▸ **Ziel der Übung**: Gib sämtliche folgenden Zeilen vollständig mit ihrem ganzen Wortlaut wieder und erhöhe dabei jede Koordinate in den Antworten um 98. Lass die Bilder in deiner Antwort weg.

▸ **Gegebene Daten**:
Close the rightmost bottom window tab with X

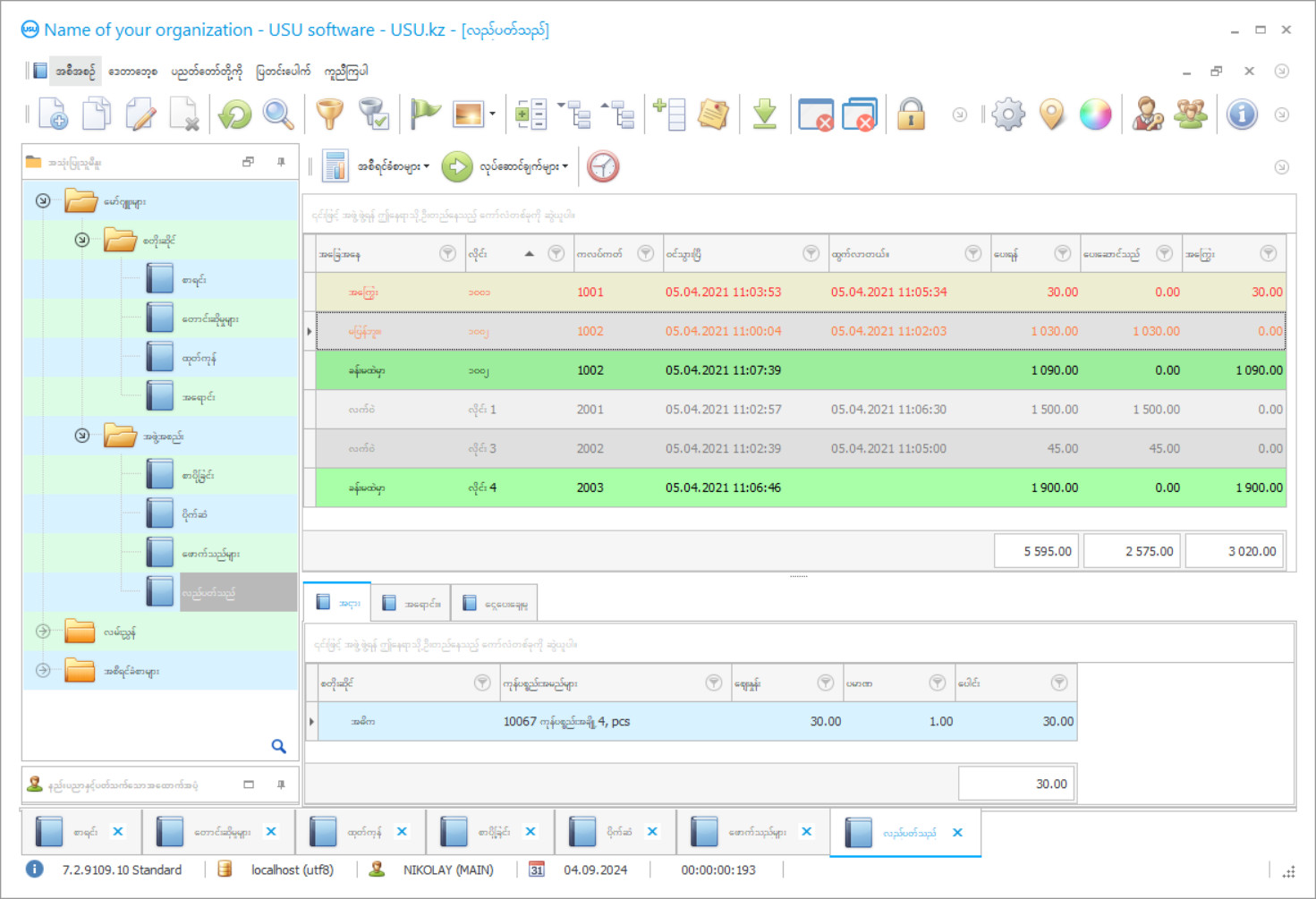click(x=957, y=832)
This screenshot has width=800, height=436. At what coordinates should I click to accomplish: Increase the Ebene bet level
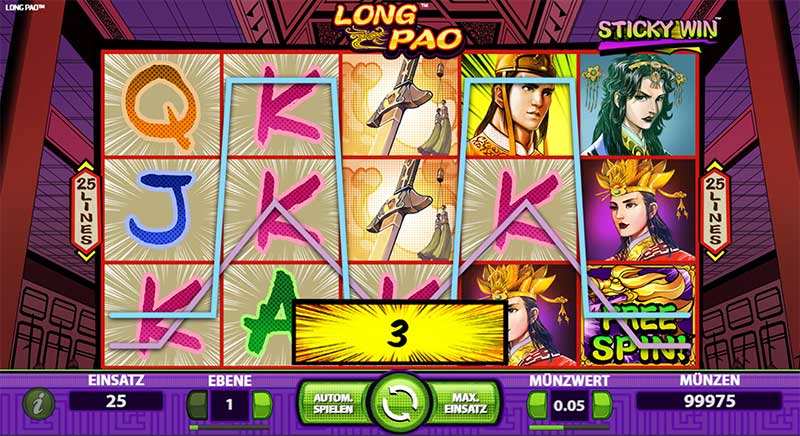[x=262, y=405]
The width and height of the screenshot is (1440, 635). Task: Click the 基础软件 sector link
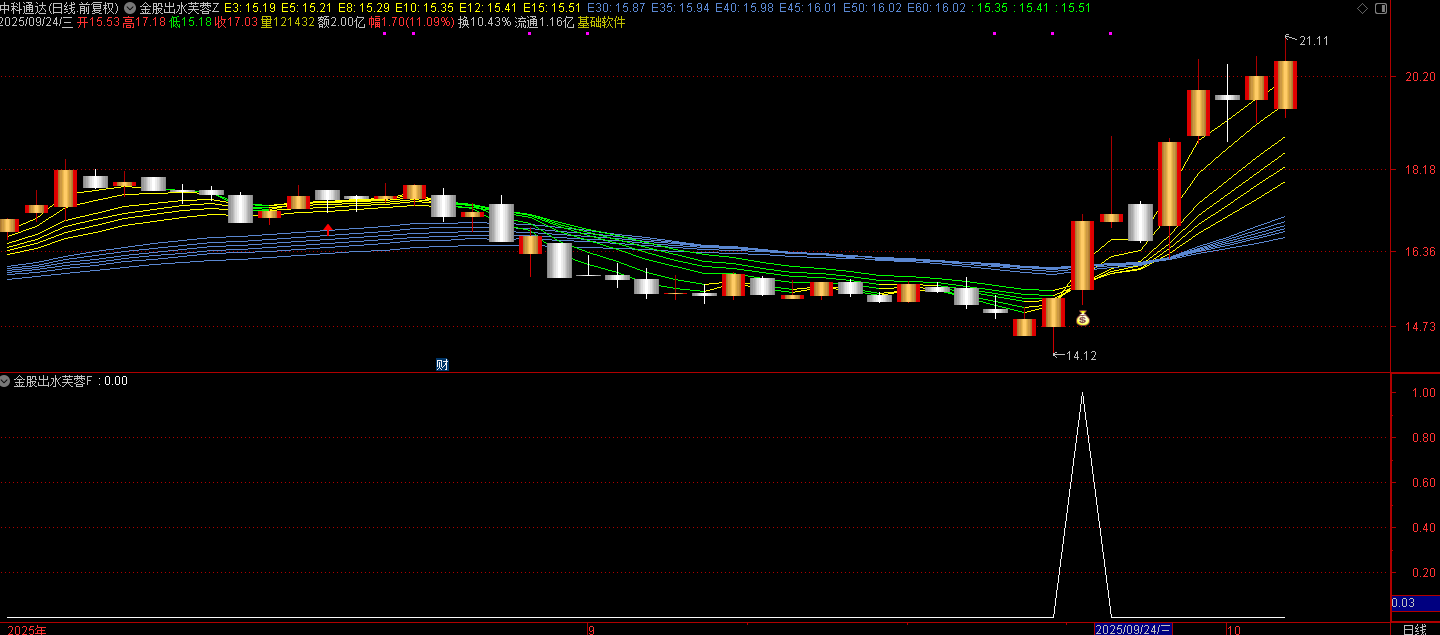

▸ **Ergebnis siehe unten**:
Close the rightmost bottom window tab with X

click(x=1055, y=930)
This screenshot has width=800, height=436. At what coordinates should I click to accomplish: Increase the Ebene bet level
[x=360, y=503]
The width and height of the screenshot is (1440, 635). Task: Click the 基础软件 sector link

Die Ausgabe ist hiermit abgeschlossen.